The ruling in that landmark case means that Enron plaintiffs probably won't get a day in court against investment banks that served as underwriters to the massive fraud, although those lawyers are still trying. Most often, the action in these cases centers on a complaint, a negotiation and a settlement.
But the rarest of all animals in the class-action world—an actual trial before a jury—came to a conclusion in a Phoenix federal courtroom on Wednesday, with a big win for plaintiffs. The jury found unanimously that Apollo Group, the for-profit public company that owns the University of Phoenix, misled investors about its recruitment policies in 2004. That deception, when revealed, knocked $5.55 a share off the company's stock, destroying about $280 million in market value.
The verdict comes just a couple of months after defense lawyers rolled the dice and convinced a jury to reject class-action claims in a case against JDS Uniphase. Back then, we checked in with the defense team. Now we're doing the same with Stephen R. Basser, lead trial lawyer from the San Diego office of Barrack, Rodos & Bacine, which represented the lead plaintiff, the Policemen's Annuity and Benefit Fund of Chicago.
The case centers on a February 5, 2004, interim report from the Department of Education, which concluded that the University of Phoenix paid enrollment counselors "solely based on recruiters' success in securing enrollments," which is a violation of federal regulations. On September 7, 2004, the University of Phoenix agreed to pay $9.8 million to settle the allegations in the report, without admitting wrongdoing.
Apollo and its officers, however, failed to disclose the report to investors. On September 14, when Arizona Republic broke the news of the report's allegations, Apollo's stock began to tank.
The shares took another hit a week later, after two reports from a Wall Street analyst who cited the contents of the report as cause for "more concerns" about the Apollo's "regulatory risk."
While this might sound like the perfect case for the defense to rush to settle, that did not happen. At one point, there was a confidential mediation, but it went nowhere, says Basser.

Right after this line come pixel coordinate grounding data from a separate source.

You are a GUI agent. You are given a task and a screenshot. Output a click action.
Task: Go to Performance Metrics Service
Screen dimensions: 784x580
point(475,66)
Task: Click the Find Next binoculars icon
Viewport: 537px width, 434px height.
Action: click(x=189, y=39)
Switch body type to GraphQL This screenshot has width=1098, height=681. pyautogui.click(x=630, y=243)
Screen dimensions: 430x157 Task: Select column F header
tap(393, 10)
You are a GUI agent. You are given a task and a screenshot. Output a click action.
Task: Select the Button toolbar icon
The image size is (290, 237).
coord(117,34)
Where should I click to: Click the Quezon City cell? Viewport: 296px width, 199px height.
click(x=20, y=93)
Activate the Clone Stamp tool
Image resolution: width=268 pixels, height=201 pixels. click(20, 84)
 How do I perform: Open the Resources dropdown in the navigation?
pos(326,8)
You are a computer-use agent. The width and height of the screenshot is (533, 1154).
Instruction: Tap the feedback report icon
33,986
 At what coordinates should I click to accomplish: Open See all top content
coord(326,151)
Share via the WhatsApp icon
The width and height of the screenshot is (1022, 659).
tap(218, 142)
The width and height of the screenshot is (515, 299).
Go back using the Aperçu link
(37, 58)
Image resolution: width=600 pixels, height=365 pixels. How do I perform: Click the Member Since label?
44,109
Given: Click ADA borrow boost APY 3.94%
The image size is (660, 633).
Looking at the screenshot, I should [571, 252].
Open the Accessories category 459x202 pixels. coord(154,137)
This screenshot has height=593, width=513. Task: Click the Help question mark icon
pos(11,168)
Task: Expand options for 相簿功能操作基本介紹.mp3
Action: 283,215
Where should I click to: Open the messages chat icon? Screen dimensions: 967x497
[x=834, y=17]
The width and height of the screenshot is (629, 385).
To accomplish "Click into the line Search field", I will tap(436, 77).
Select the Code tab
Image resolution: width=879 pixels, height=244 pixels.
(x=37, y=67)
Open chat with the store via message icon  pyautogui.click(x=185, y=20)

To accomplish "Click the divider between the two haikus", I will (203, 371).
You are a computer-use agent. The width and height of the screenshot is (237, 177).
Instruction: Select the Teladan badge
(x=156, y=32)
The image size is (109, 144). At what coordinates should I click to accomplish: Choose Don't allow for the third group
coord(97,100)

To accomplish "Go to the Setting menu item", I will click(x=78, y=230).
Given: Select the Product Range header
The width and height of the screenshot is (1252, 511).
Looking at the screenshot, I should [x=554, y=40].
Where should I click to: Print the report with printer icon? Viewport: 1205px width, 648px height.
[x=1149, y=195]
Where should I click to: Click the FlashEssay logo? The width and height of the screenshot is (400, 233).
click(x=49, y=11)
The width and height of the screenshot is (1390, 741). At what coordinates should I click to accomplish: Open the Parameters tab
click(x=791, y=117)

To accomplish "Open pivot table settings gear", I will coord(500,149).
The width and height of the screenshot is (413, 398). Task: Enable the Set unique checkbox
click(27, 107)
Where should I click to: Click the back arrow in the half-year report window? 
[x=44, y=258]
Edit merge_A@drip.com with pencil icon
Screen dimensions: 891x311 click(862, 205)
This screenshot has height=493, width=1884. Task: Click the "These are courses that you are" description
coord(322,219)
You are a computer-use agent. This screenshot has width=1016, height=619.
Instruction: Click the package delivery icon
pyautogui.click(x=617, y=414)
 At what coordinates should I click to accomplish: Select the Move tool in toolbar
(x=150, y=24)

"They made it abundantly clear to us that they had every intention of trying this case to verdict," he says. "We had no intention of caving, we would never cave, and we made it abundantly clear we try cases to verdict."
But the case proved tricky to present before a jury, because it is based on the alleged half-truths that Todd S. Nelson, Apollo's former chief executive officer, and Kenda B. Gonzales, the company's chief financial officer, allegedly told investors about the settlement.
"It was a difficult case to present, because basically all of our evidence had to come from hostile witnesses," says Basser, who called both Nelson and Gonzales to the stand. Basser had hoped to call an enrollment counselor, two of whom had filed whistleblower lawsuits against the company. But the defense succeeded in motions keeping them off the witness stand. "The report was really our star witness," says Basser.
Lawyers from Gibson, Dunn & Crutcher, led by Wayne W. Smith, of the firm's litigation department, argued to jurors that the report was "seriously flawed," and therefore the company's failure to disclose its existence to investors was not misleading.
In a bid to get the case dismissed on summary judgment before trial, Gibson Dunn argued that, because the company believed the Department of Education report to be "false" and "unauthorized," it owed no duty to disclose it to shareholders and withheld it to prevent a market overreaction.
District Judge James A. Tielborg of Phoenix was not impressed. "Such paternalism finds no place in the federal securities laws," he noted in a Sept. 11, 2007 decision.
"In my closing argument, I used the phrase, 'a half-truth is a whole lie,'" says Basser. "They were not letting the investing community see the full picture of the investment risks."
In the end, jurors agreed: In a 19-page verdict form, they found defendants "knowingly or recklessly" made false and misleading statements in a press release, four conference calls with analysts, and in a filing to the Securities and Exchange Commission.
The press release, issued on February 19, 2004, touted the fact that the whistleblower lawsuit by two employees had been dismissed, and pointed out that the government had declined to intervene in the lawsuit.
The loss figure of $5.55 per share in the jury's verdict also tracks the plaintiffs' expert testimony. Ironically enough, it was Smith, rather than Basser, who told jurors that would amount to $300 million. "He tried to shock the jury by constantly saying it was a $300 million case," says Basser.
Smith told The Wall Street Journal the verdict was "flat wrong."
According to Risk Metrics, a consulting firm that tracks securities litigation, there have been six class-actions tried to a verdict since Congress passed a 1995 law that changed many of the rules governing securities class-actions. Counting the Apollo verdict, juries have split evenly for plaintiffs and the defense, although one verdict for investors was overturned on appeal.
Basser says he expects an appeal, but adds, "I am confident we will be able to hold onto our verdict."
Does two trials over a couple of months mean a new trend? Probably not. But Basser says it's a good thing to take these cases to trial every once and a while. "It keeps everyone honest. It lets the defendants know that there is a jury out there, which is going to render its decision."